You are lucky to live close to the nature and by that also being able to follow the law of nature, Michael 🙂
Nature can seem tough, when you are not used to this. I find it sad, that many live inside the city or towns and don’t get out in the nature. They really loose so much, by not being close to the nature and natural life.
Today, many kids don’t know, where the milk, eggs, meat etc. come from, more than from the supermarket, this is sad. I hope, this will change.
Irene, it is lovely living in a profoundly rural, agrarian place like Vermont. W e have such fine life, with nature, working farms (although they are declining), and a rich and diverse cultural life. It is a blessing!
I love natural areas too Michael and have lived many of my years outside cities by same reason.
For awhile we lived in Humboldt County here in Calfiornia. Very rural. Very different from the sort of city life I’m used to, grew up in. It changed the way I feel about life and death, nature and connection. I felt whole and everything was good. Everythig was okay. This is another lovely peace. /Jamie
Thank you, Jamie. I, too, lived in Humboldt County for a while (in the seventies). It was a life changing time for sure. Over the course of two years I moved from southwestern Ohio to grad school in arid, northern New Mexico, to a job in Eureka. What a mind altering experience that was! I was deeply blessed.
Not all will evolve well, Michael. We see that in the crazy that is happening in the world. People cannot take this and resist. We have a long way to go to find balance in such turbulence, in this unreal reality.
Lara, You are, of course, right. Our all too real experience is unfathomable. That is, of course, an all too human experience in and of itself. Yet we are called to seek balance. Maybe we will have to journey to the sixth world before we can regain sanity. Sigh.

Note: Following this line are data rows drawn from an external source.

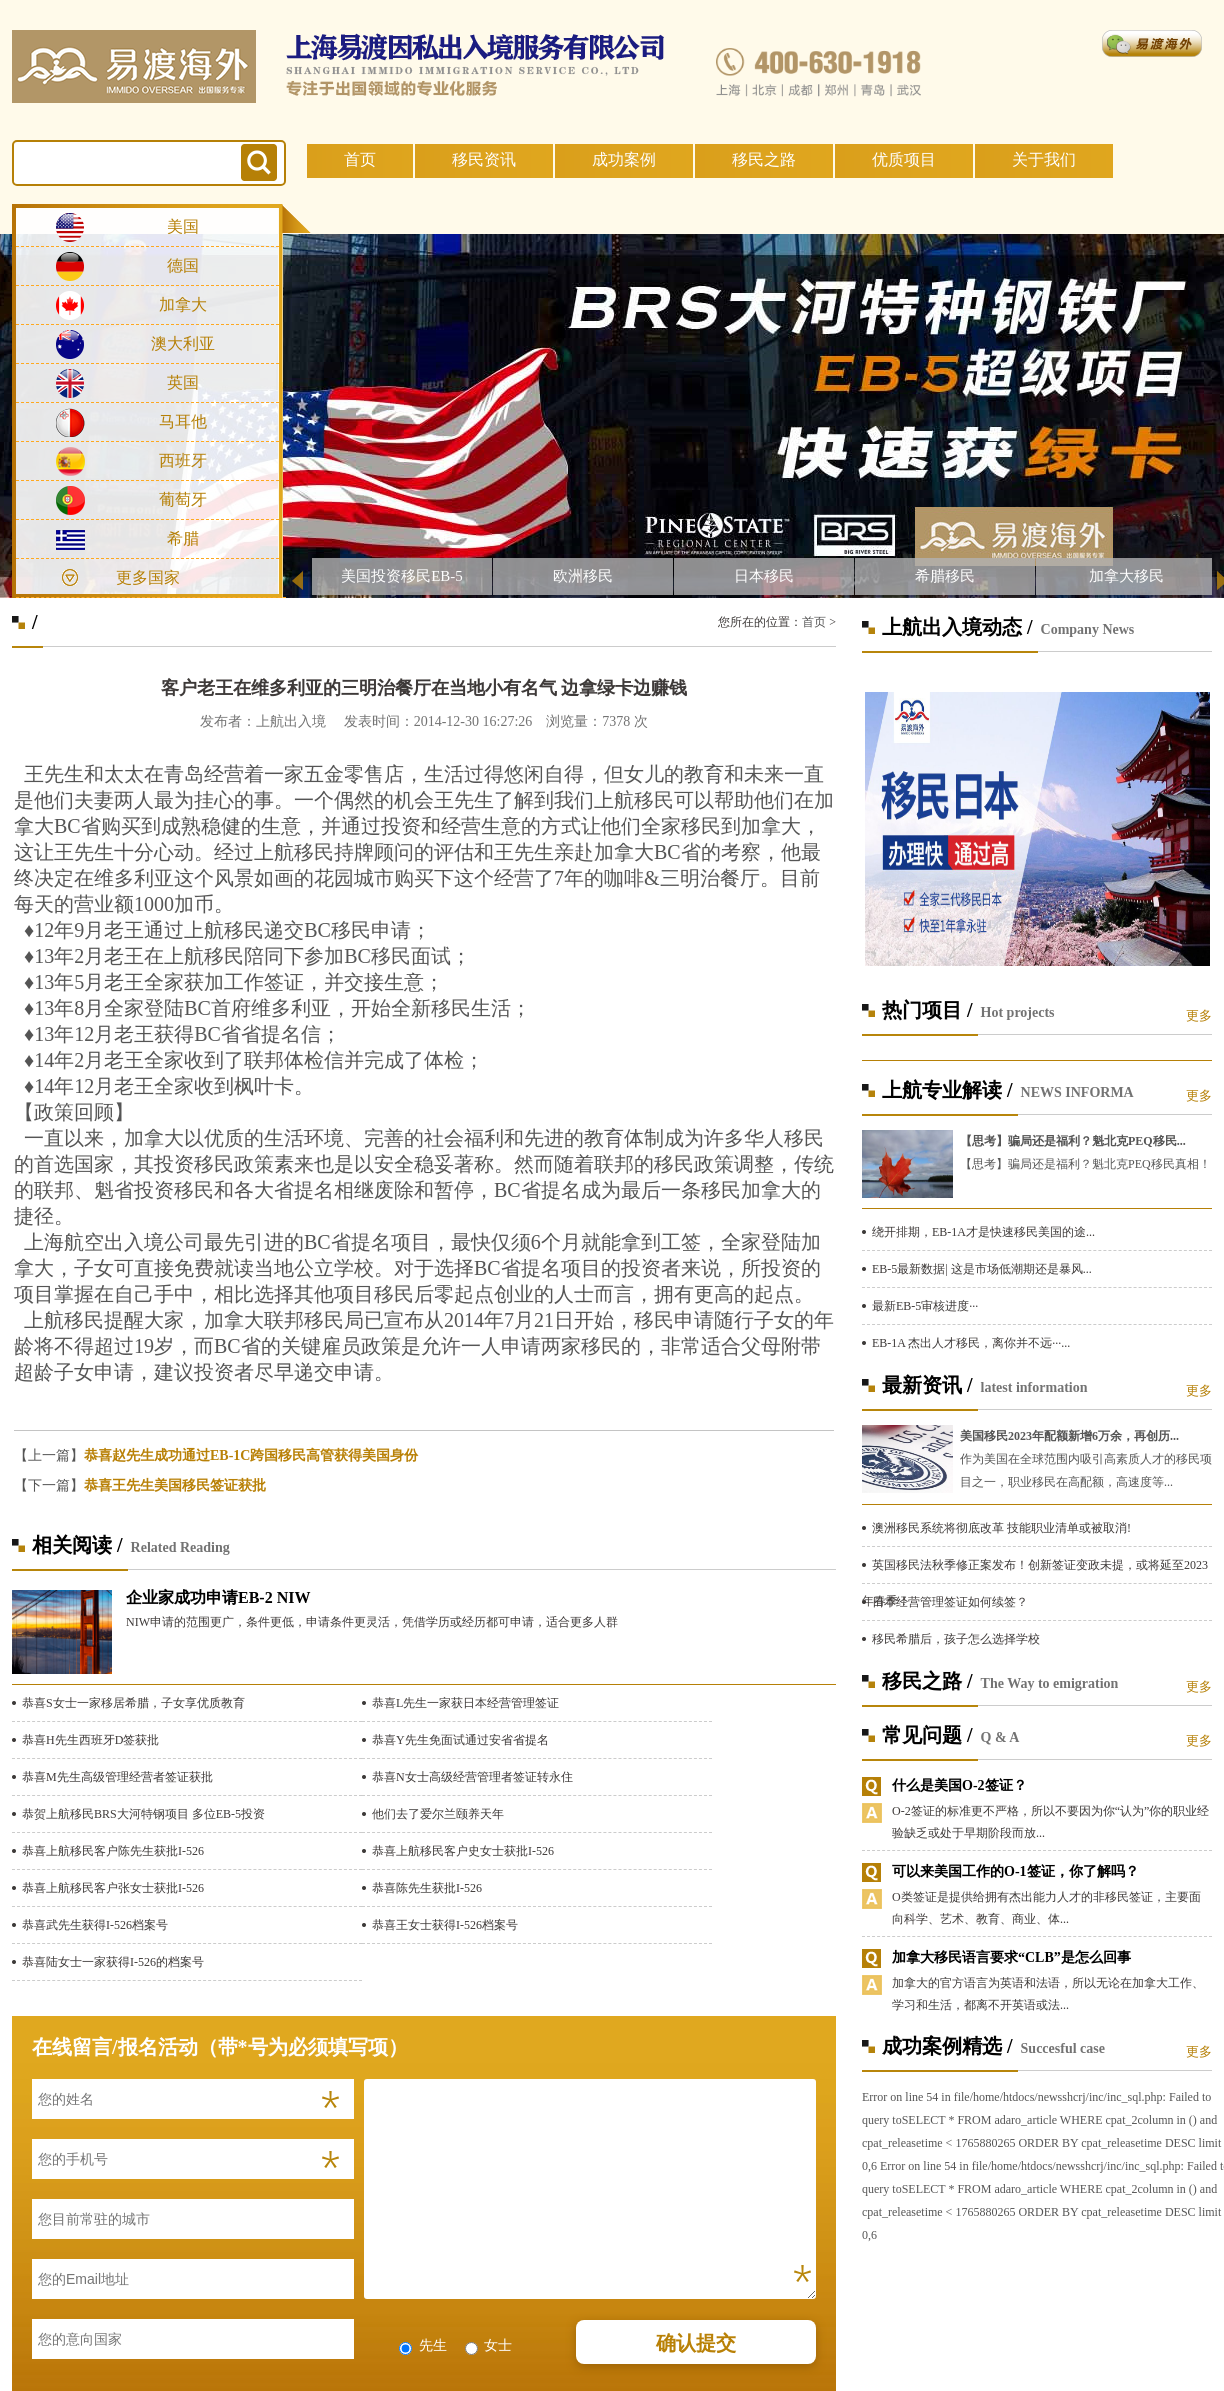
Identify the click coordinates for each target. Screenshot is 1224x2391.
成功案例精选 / (947, 2046)
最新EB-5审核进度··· (925, 1306)
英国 (183, 382)
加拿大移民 (1126, 576)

At the Land Trust retreat I went to last week, there was a presentation about partnering with health institutions. Addressing the disconnect from Nature can be “marketed” as a health and wellness issue. But I squirm when Nature is relegated to how it can be relevant and beneficial for humans. What about its intrinsic value? Still, beginning the dialogue from common ground is useful. Yes, Nature can address many of the problems facing this drifting, tech-savvy but impoverished culture: food wastelands, stress, obesity, depression, etc. Begin there, and then explore Nature for its own sake. It is enough for all time.
Priscilla, we have fallen into the pit where everything is given an economic rating. That hole is very deep, and oh so dangerous. We do the same with people. At some point that breeds great physical violence. Nature will abide our hubris and be here long after we are gone….. In the meanwhile, let we who are willing, be radical and be with her and ourselves.